逻辑回归和决策树

Logistic regression is one of the most used machine learning techniques. Its main advantages are clarity of results and its ability to explain the relationship between dependent and independent features in a simple manner. It requires comparably less processing power, and is, in general, faster than Random Forest or Gradient Boosting.

逻辑回归是最常用的机器学习技术之一。 它的主要优点是结果清晰,并能够以简单的方式解释相关特征和独立特征之间的关系。 它所需的处理能力相对较小,并且通常比“随机森林”或“梯度增强”更快。

However, it has also some serious drawbacks and the main one is its limited ability to resolve non-linear problems. In this article, I will demonstrate how we can improve the prediction of non-linear relationships by incorporating a decision tree into a regression model.

但是,它也有一些严重的缺点,主要的缺点是解决非线性问题的能力有限。 在本文中,我将演示如何通过将决策树合并到回归模型中来改善非线性关系的预测。

The idea is quite similar to weight of evidence (WoE), a method widely used in finance for building scorecards. WoE takes a feature (continuous or categorical) and splits it into bands to maximise separation between goods and bads (positives and negatives). Decision tree carries out a very similar task, splitting the data into nodes to achieve maximum segregation between positives and negatives.

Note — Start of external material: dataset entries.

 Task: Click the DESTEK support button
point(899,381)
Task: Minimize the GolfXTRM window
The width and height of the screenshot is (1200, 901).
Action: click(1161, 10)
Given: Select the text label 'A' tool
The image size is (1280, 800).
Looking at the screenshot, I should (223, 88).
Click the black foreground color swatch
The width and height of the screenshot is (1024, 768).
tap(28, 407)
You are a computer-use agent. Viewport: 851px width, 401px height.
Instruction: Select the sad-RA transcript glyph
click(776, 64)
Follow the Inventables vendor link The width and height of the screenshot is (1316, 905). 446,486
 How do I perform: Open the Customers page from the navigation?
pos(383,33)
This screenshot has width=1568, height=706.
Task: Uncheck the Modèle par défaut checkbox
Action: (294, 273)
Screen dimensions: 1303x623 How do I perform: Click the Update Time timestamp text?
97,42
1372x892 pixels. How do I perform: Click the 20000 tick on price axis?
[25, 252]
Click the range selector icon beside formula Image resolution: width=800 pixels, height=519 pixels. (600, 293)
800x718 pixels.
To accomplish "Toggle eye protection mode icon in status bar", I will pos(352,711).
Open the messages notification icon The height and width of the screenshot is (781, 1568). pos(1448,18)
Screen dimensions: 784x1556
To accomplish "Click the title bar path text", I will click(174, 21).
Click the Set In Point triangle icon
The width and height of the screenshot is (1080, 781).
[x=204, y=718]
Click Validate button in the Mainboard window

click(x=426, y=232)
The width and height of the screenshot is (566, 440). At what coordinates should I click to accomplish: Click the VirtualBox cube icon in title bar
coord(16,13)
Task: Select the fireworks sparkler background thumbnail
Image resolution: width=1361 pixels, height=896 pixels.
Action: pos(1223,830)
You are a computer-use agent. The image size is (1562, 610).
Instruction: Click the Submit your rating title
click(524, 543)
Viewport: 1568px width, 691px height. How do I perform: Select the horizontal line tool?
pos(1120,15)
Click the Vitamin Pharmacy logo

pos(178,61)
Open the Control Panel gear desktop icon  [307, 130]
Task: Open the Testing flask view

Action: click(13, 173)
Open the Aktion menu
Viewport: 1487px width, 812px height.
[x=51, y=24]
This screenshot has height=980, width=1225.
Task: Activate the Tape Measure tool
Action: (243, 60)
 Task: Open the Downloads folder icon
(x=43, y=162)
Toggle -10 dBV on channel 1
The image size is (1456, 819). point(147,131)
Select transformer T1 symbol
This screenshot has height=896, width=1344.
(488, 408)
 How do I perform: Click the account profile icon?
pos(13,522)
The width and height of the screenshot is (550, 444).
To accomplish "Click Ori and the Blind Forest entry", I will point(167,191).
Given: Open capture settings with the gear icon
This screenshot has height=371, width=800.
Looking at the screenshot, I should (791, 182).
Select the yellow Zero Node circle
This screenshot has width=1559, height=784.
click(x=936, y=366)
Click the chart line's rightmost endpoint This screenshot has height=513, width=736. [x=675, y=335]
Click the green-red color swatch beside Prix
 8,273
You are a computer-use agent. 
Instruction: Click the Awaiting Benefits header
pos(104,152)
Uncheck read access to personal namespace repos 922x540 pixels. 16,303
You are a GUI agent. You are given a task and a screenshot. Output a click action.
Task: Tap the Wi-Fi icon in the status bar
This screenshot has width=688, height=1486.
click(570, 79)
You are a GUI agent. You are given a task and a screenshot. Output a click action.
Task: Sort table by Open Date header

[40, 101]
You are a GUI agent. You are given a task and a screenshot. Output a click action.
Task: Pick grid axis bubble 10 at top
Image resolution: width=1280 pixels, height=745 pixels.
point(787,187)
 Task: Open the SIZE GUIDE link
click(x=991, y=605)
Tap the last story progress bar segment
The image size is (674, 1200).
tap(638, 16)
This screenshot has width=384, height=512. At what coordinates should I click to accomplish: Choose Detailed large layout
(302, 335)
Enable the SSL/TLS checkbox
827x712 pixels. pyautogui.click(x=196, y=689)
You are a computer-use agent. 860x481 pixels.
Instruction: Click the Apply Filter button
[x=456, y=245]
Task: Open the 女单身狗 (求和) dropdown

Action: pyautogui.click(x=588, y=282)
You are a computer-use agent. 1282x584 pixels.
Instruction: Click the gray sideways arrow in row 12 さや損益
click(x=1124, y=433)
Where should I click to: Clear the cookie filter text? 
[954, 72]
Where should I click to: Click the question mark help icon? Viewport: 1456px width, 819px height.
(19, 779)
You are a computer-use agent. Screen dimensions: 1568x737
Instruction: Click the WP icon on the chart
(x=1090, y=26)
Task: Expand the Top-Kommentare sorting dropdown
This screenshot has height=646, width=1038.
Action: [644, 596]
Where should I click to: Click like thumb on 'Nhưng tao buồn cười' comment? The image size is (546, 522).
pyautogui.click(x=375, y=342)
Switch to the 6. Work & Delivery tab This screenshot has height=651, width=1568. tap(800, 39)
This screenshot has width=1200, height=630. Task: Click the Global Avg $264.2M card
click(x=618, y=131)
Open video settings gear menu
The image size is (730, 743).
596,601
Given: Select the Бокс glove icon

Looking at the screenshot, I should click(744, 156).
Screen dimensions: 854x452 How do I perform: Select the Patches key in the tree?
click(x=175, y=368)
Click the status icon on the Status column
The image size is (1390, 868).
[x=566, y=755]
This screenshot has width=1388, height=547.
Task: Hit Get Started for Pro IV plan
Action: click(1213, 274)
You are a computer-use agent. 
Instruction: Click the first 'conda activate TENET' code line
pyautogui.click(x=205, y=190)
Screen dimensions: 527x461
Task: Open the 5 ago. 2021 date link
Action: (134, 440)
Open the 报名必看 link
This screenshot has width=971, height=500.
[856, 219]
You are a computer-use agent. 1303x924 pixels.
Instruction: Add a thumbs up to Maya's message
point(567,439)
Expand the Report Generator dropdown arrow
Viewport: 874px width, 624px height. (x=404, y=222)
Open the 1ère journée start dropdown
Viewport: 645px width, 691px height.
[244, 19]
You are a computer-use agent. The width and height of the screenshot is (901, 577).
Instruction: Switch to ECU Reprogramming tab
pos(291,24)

The main difference is that WoE is built separately for each feature, while nodes of decision tree select multiple features at the same time.

这个想法与证据权重 (WoE)非常相似,证据权重 (WoE)是广泛用于构建记分卡的财务方法。 WoE具有一个特征(连续的或分类的)并将其划分为多个带,以最大程度地区分商品和不良商品(正面和负面)。 决策树执行非常类似的任务,将数据拆分为节点,以实现正负之间的最大隔离。 主要区别在于WoE是针对每个功能分别构建的,而决策树的节点同时选择多个功能。

Knowing that the decision tree is good at identifying non-linear relationships between dependent and independent features, we can transform the output of the decision tree (nodes) into a categorical variable and then deploy it in a logistic regression, by transforming each of the categories (nodes) into dummy variables.

知道决策树擅长识别依赖特征和独立特征之间的非线性关系,我们可以将决策树(节点)的输出转换为分类变量,然后通过转换每个类别将其部署到逻辑回归中(节点)转换为虚拟变量。

In my professional projects, using decision tree nodes in the model would out-perform both logistic regression and decision tree results in 1/3 of cases. However, I have struggled to find any publicly available data which could replicate it. This is probably because the available data contain only a handful of variables, pre-selected and cleansed. There is simply not much to squeeze! It is much easier to find additional dimensions of the relationship between dependent and independent features when we have hundreds or thousands of variables at our disposal.

在我的专业项目中,在模型中使用决策树节点将胜过逻辑回归和1/3情况下的决策树结果。 但是,我一直在努力寻找任何可以复制它的公开数据。 这可能是因为可用数据仅包含少数几个预先选择和清除的变量。 根本没有什么可挤压的! 当我们拥有成百上千个变量时,查找从属特征和独立特征之间关系的其他维度要容易得多。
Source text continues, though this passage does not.